Correlation of efficacy of cerebro placental ratio with adverse perinatal outcome in clinically suspected IUGR pregnancies


  • Geeta Singh Department of Obstetrics and Gynecology, Muzaffarnagar Medical College, Muzaffarnagar, Uttar Pradesh, India
  • Neerja Gupta Department of Obstetrics and Gynecology, Muzaffarnagar Medical College, Muzaffarnagar, Uttar Pradesh, India
  • Sangeeta Singhal Department of Pediatrics, Muzaffarnagar Medical College, Muzaffarnagar, Uttar Pradesh, India
  • Pramod Kishor Sharma Department of Radio Diagnosis, Muzaffarnagar Medical College, Muzaffarnagar, Uttar Pradesh, India



Cerebro plecental ratio, Color doppler, IUGR, Pulsatility index


Background: IUGR is a most common and complex problem in modern obstetrics. Most commonly use methods to assess fetal condition are BPP and NST which are not sensitive for predicting better perinatal outcome.  Present study was an effort to evaluate the role of ratio of pulsatility index (PI) of middle cerebral artery and umbilical artery which is called cerebro placental ratio as the most sensitive, specific and accurate predictor of adverse perinatal outcome in clinically suspected IUGR Pregnancies.

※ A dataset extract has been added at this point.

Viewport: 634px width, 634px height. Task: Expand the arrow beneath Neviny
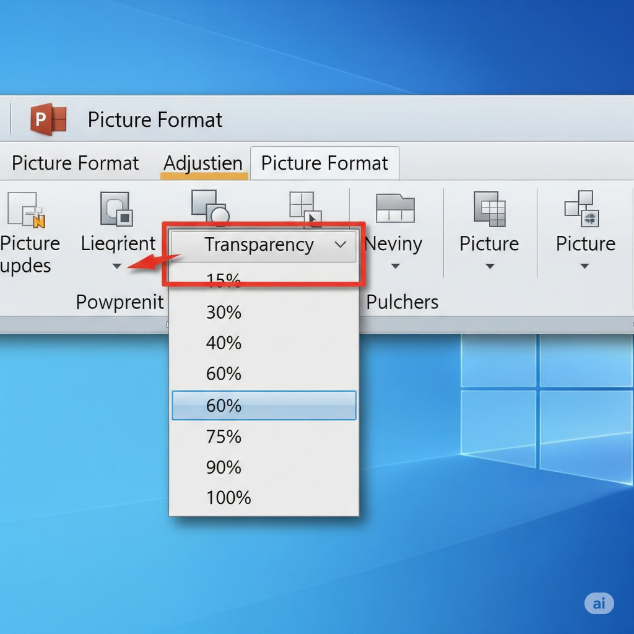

Methods: 50 clinically suspected IUGR Pregnancies attending antenatal clinics Muzaffarnagar Medical College and Hospital, Muzaffarnagar were subjected to Doppler ultrasound evaluation Doppler velocity wave form of umbilical artery and fetal middle cerebral artery were obtained. Pulsatility index ratio of MCA and umbilical artery (cerebro placental ratio) was evaluated in each case. Abnormal ratio is defined as CPR<1.08 considered as cut of value. Ratio was coo related clinically with perinatal outcome.

Results: Out of 50 antenatal cases, 63% neonates had birth weight <2.5 kg. There were 6 IUD’S and 44 live births, 9 neonates were admitted to NICU, 7 neonates had 5 min. APGAR score <7 and 13 neonates were born by emergency CS. Of the 6 IUDS, 4 cases had reversal of blood flow umbilical artery and 2 cases had absent diastolic flow. In all cases of reversal Diastolic flow, IUD occurred within 7 days of diagnosis.

Conclusions: CPR is the most sensitive, specific and accurate parameter in prediction of adverse perinatal outcome and thus can help in decreasing perinatal mortality.